Вот это да! Когда бронеспинку сняли, все стало видно, как в аптеке. Прошив броню на уровне поясницы, из металла торчали донца двух бронебойных снарядов. А один даже пробил и лист алюминия.

– Целуй свой «Як», Кулагин, – категорично сказал инженер. – Он тебе жизнь спас. Такого я еще не видел…

Сашка на полном серьезе прижался к капоту истребителя и принялся шептать ему что-то ласковое… А потом поцеловал свой «Як».

– Бронеспинку заменить, а это отправим Яковлеву. – Распорядился инженер. – Такое надо ставить в серию. Обязательно надо!

Ну, это так – лирика…

А если серьезно – то практически все летчики записали себе по одному-двум сбитым. Не везло только Сереге Парикянцу. Его ведущий, Юрка Лесных, стрелял так, что «правки» не требовалось. Подранков он не оставлял.

* * *

Итак – прошло пять дней, и наши «уловы» снизились. Мы впустую жгли бензин, барражируя над «железкой», Кобоной и Ладожским озером. Немцев мы не видели. Точнее – видели в отдалении… Но, заметив наши истребители, немцы в бой не вступали, а сразу исчезали в дымке ленинградского неба. Поезда на «Дороге Победы» нахально и весело тащили за собой густые дымные шлейфы, торопясь перевезти как можно больше грузов в северную столицу. Что такое команда «Воздух!» прикрывавшие их зенитчики стали забывать…

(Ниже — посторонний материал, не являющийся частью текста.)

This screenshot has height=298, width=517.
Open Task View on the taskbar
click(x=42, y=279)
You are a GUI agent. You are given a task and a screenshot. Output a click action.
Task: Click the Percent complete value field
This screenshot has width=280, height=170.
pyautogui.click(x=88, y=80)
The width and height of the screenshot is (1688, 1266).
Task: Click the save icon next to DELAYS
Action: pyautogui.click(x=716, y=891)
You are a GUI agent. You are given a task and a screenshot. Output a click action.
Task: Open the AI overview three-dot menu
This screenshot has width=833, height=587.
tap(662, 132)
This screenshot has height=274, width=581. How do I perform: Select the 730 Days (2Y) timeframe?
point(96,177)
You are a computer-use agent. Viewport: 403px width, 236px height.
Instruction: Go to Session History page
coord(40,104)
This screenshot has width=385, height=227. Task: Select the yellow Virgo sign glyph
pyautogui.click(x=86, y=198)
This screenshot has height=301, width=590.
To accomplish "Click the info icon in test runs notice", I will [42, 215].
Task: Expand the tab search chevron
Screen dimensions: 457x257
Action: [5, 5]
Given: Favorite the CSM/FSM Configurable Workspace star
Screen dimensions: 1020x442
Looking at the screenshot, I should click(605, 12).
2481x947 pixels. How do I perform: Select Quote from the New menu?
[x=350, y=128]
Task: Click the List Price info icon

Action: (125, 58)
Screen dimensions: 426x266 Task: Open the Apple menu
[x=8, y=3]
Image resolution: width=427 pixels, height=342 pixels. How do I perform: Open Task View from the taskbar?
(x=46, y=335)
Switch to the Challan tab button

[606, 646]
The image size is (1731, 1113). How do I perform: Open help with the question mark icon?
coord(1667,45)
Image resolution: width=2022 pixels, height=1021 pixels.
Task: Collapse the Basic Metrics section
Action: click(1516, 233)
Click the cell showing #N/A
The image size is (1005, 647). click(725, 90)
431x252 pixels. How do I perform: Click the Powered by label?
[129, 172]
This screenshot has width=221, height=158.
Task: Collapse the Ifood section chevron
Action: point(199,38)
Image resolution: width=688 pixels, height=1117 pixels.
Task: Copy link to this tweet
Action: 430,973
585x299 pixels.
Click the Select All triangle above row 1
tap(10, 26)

…Я сидел за столом, обложившись листами карт и данными по самолето-пролетам фашистской авиации. Где же ты, моя Сулико? Кроксворд, однако… Проблема.

Вспомнив золотое армейское правило для начальства – не можешь или не знаешь, как сделать дело сам, – поручи подчиненному, я крикнул дежурному по штабу: «Шифровальщика ко мне»!

Не прошло и минуты, как в коридоре загрохотали сапоги и ко мне влетел ладный молодой офицер.

– Товарищ майор! Лейтенант Малешко по вашему приказанию прибыл!

Вот такая фамилия была у нашего шифровальщика.

– Хорош кричать, Ипполит Матвеич, садись – говорить будем… – вот такое имечко носил лейтенант Малешко. А сам он был хорошим, умным мальчиком из профессорской семьи, студентом мехмата, добровольцем. Славный, в общем, был парень.

– Смотри, Ипполит Матвеич, что получается. Получается, что отбили мы немцам желание крутиться тут, в нашем районе ответственности. Этак мы только бензин зря жжем и пайки переводим. Какой вылет уже без боестолкновений. Вот, забирай всю эту макулатуру. Иди к себе и гадай – где нам немца ущучить. Считай, что это своего рода шифр, код, в котором спрятан алгоритм полетов немцев над фронтом. Вот тебе данные по самолето-пролетам за последнюю декаду, вот данные по объектам бомбовых ударов немцев, вот данные о наших сбитых… Думай, лейтенант, вырабатывай предложения! Все понятно? А раз так – иди, работай!

Фу-ух! Свалил дело на юношеские плечи – и рад! Да и то сказать – не замордовался лейтенант на службе. Одна шифрограмма вечером с суточной сводкой в ГУ ВВС – и все. Гуляй, Ипполит, не хочу!

Я позвонил на стоянку: «Готовьте мой ероплан… да и ведомого тоже…»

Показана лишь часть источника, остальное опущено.